Feature request clean shutdown or helm operations as single pods / jobs

runningman84 commented 1 year ago

We have clusters in EKS where workers are controlled by karpenter. The worker nodes are spot instances. Therefore the cluster is quite dynamic nodes appear and disappear every few minutes.

Running helm controller on these nodes is risky because if you have long running helm install operations a given helm controller pod might be interrupted.

It would be great if the helm controller would wait before shutting down (which my still be an issue once a spot node is terminated within a 2 minute window) or would ensure that the given helm release does not stay in progress.

Another idea could be to use jobs or pods to do the single helm operation instead of doing everything in the main loop.

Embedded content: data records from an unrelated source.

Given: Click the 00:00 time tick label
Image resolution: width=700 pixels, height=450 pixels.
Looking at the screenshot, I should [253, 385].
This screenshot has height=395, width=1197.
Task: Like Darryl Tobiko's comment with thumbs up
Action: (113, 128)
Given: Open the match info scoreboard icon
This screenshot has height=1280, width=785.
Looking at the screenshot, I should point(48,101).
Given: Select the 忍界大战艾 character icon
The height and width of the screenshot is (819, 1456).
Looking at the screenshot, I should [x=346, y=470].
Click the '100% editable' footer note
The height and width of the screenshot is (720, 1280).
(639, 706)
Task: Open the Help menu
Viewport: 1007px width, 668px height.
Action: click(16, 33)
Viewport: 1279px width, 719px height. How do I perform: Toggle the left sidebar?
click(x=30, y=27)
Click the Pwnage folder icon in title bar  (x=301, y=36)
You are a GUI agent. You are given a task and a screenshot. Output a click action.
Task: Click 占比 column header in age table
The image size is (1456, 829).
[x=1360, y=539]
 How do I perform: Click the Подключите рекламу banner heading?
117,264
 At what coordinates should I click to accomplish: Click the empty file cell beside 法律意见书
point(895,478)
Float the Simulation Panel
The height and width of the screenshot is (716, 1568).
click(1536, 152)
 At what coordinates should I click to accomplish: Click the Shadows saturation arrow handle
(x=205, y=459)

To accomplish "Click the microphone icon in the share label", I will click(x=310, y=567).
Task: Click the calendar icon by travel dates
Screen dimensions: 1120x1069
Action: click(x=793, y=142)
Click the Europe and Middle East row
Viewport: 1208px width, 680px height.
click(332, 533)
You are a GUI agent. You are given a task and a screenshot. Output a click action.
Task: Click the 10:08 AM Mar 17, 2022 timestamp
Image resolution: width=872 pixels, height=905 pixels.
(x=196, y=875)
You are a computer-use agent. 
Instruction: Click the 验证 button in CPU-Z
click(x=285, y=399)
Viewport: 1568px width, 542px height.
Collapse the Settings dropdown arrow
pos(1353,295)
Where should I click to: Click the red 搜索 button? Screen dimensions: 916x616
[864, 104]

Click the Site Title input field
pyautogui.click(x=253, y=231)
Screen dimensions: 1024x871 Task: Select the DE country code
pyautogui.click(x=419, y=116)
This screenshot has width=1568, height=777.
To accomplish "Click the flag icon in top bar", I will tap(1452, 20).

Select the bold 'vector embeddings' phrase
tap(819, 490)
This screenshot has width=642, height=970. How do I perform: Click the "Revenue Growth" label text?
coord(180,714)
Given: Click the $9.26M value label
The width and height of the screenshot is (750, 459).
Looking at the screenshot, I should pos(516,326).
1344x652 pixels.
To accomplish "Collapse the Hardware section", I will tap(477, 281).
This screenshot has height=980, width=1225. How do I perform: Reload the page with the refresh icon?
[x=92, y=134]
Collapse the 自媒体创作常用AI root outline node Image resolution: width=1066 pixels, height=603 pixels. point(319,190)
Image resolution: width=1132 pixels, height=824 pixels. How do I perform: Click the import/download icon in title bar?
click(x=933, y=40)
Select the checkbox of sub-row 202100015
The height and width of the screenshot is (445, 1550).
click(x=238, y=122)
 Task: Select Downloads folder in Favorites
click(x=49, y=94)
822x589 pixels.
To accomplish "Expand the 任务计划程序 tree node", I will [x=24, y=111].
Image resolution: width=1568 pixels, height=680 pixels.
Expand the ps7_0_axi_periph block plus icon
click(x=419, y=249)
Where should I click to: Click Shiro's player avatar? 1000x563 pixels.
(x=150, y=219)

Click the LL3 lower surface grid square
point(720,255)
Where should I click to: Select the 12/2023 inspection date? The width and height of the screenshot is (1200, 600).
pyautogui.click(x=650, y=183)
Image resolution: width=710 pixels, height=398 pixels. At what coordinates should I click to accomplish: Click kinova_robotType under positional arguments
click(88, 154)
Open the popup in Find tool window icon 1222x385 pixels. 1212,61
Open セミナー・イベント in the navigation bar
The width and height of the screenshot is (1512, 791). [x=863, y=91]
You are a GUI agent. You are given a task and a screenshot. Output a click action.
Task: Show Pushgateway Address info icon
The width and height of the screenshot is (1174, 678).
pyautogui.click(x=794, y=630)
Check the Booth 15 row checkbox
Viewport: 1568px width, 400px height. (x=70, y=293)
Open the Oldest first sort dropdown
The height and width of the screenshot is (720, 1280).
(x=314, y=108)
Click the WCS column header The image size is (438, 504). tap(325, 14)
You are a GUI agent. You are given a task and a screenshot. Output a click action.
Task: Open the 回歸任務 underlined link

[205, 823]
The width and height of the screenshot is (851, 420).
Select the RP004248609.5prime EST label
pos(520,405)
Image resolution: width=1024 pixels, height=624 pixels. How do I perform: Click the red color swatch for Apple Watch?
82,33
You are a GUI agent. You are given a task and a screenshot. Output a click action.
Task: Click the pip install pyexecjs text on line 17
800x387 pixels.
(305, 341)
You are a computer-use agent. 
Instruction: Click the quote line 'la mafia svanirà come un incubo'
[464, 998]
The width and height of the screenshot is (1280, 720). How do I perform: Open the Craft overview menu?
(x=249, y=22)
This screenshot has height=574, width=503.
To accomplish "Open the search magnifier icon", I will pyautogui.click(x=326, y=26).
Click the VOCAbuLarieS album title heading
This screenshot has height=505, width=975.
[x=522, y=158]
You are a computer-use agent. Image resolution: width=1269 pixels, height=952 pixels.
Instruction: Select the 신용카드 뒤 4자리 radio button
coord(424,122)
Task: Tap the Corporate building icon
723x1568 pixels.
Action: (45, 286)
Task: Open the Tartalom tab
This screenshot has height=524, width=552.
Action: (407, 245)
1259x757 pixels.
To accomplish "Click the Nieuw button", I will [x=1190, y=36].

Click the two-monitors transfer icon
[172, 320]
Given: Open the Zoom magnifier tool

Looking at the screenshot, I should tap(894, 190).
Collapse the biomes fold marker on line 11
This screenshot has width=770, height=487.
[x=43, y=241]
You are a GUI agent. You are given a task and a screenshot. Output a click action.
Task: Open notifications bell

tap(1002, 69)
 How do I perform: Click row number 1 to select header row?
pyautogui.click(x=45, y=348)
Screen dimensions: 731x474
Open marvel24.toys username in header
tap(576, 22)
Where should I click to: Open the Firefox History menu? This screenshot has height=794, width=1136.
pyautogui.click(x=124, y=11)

tldr I would like to run helm controller on short lives nodes without manual cleanups … right know I run it on fargate which is quite expensive compared to spot instances.

hiddeco commented 1 year ago

See https://github.com/fluxcd/helm-controller/issues/149#issuecomment-1454241601. In combination with a sensitive retry configuration, this should ensure that from next release on releases should terminate gracefully (by marking them as "failed"), and then being retried once the controller finds a new node.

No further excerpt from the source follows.